---
title: no-banned-api
description: Ban specific runtime APIs that cause cross-platform or reliability issues and enforce safe alternatives.
---

Ban specific runtime APIs that cause cross-platform or reliability issues.

## Rule details

Some APIs work correctly on one platform but fail on another. For example, Bun's shell API (`Bun.$`) hangs on Windows due to pipe deadlocks. This rule detects multiple variants of a banned API — the direct call, the import, and destructured usage — ensuring no form slips through.

This pattern generalizes to any API you want to ban while allowing a safe alternative.
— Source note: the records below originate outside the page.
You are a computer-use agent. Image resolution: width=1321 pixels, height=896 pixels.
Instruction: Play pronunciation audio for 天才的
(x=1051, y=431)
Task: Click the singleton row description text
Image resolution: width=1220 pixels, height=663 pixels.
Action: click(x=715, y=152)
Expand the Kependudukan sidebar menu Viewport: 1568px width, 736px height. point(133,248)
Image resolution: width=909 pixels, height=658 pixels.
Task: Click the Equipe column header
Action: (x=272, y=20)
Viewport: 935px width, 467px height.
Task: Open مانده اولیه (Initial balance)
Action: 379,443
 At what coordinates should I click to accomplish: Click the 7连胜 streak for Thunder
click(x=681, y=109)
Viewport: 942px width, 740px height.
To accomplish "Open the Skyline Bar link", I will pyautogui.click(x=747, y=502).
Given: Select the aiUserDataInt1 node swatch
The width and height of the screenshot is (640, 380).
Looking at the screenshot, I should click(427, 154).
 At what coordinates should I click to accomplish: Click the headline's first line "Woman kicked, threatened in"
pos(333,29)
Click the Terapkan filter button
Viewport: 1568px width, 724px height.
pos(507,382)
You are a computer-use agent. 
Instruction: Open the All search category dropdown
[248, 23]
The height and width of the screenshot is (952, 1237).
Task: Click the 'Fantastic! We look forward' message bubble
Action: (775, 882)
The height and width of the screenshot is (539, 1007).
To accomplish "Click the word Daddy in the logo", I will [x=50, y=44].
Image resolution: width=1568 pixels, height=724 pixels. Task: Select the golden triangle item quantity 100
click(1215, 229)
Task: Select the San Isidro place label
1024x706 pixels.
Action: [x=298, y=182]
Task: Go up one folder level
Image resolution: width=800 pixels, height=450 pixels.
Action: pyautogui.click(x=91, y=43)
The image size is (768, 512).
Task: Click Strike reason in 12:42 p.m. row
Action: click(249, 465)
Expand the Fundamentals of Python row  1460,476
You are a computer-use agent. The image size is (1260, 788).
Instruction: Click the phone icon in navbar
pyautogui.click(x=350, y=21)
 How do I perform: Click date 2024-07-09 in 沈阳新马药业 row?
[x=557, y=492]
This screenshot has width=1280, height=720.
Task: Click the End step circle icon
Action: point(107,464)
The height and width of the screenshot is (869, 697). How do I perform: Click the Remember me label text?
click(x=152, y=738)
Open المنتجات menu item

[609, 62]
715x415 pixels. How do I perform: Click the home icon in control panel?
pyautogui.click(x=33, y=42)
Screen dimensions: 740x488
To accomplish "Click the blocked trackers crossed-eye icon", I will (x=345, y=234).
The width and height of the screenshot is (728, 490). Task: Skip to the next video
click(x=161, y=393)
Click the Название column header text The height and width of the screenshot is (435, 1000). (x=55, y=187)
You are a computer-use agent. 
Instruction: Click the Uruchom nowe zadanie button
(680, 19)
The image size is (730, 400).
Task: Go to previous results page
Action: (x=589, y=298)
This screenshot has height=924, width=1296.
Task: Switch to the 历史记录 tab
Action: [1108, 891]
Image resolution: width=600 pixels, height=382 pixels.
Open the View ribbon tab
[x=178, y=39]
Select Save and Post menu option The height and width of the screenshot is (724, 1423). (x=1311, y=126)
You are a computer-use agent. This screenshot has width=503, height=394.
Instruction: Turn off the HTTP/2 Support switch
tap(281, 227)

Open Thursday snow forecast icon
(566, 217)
## Examples of **incorrect** code

```typescript title="src/helpers/git.ts"
// Direct usage
const result = await Bun.$`git status`;

// Import
import { $ } from "bun";

// Destructured usage
const output = await $`ls -la`;
```

## Examples of **correct** code

```typescript title="src/helpers/git.ts"
const proc = Bun.spawn(["git", "status"], { stdout: "pipe", stderr: "pipe" });
const output = await new Response(proc.stdout).text();
```

## Rule implementation

```typescript
/// <reference path="../rules.d.ts" />

export default {
  rules: {
    "no-bun-shell": {
      description:
        "Subprocess execution must use Bun.spawn, not Bun.$ (shell hangs on Windows)",
      async check(ctx) {
        const files = ctx.scopedFiles.filter(
          (f) => !f.includes("tests/") && !f.includes(".archgate/")
        );

        // Variant 1: Bun.$` template literal
        const bunShellMatches = await Promise.all(
          files.map((file) => ctx.grep(file, /Bun\.\$`/))
        );
        for (const fileMatches of bunShellMatches) {
          for (const m of fileMatches) {
            ctx.report.violation({
              message:
                "Do not use Bun.$ template literals — they hang on Windows. Use Bun.spawn instead.",
              file: m.file,
              line: m.line,
              fix: "Replace Bun.$`cmd args` with Bun.spawn(['cmd', 'args'], { stdout: 'pipe', stderr: 'pipe' })",
            });
          }
        }

        // Variant 2: import { $ } from "bun"
        const dollarImportMatches = await Promise.all(
          files.map((file) =>
            ctx.grep(file, /import\s*\{[^}]*\$[^}]*\}\s*from\s*["']bun["']/)
          )
        );
        for (const fileMatches of dollarImportMatches) {
          for (const m of fileMatches) {
            ctx.report.violation({
              message:
                'Do not import $ from "bun" — the shell API hangs on Windows. Use Bun.spawn instead.',
              file: m.file,
              line: m.line,
              fix: "Remove the $ import and replace shell calls with Bun.spawn",
            });
          }
        }

        // Variant 3: await $` (destructured)
        const destructuredMatches = await Promise.all(
          files.map((file) => ctx.grep(file, /await\s+\$`/))
        );
        for (const fileMatches of destructuredMatches) {
          for (const m of fileMatches) {
            ctx.report.violation({
              message:
                "Do not use $` template literals — they hang on Windows. Use Bun.spawn instead.",
              file: m.file,
              line: m.line,
              fix: "Replace $`cmd args` with Bun.spawn(['cmd', 'args'], { stdout: 'pipe', stderr: 'pipe' })",
            });
          }
        }
      },
    },
  },
} satisfies RuleSet;
```

## When to use it

When your project must run on multiple platforms and a specific API is known to fail on one of them. Also useful for banning deprecated APIs with known reliability issues.

## When not to use it

When your project targets a single platform and the banned API works reliably there.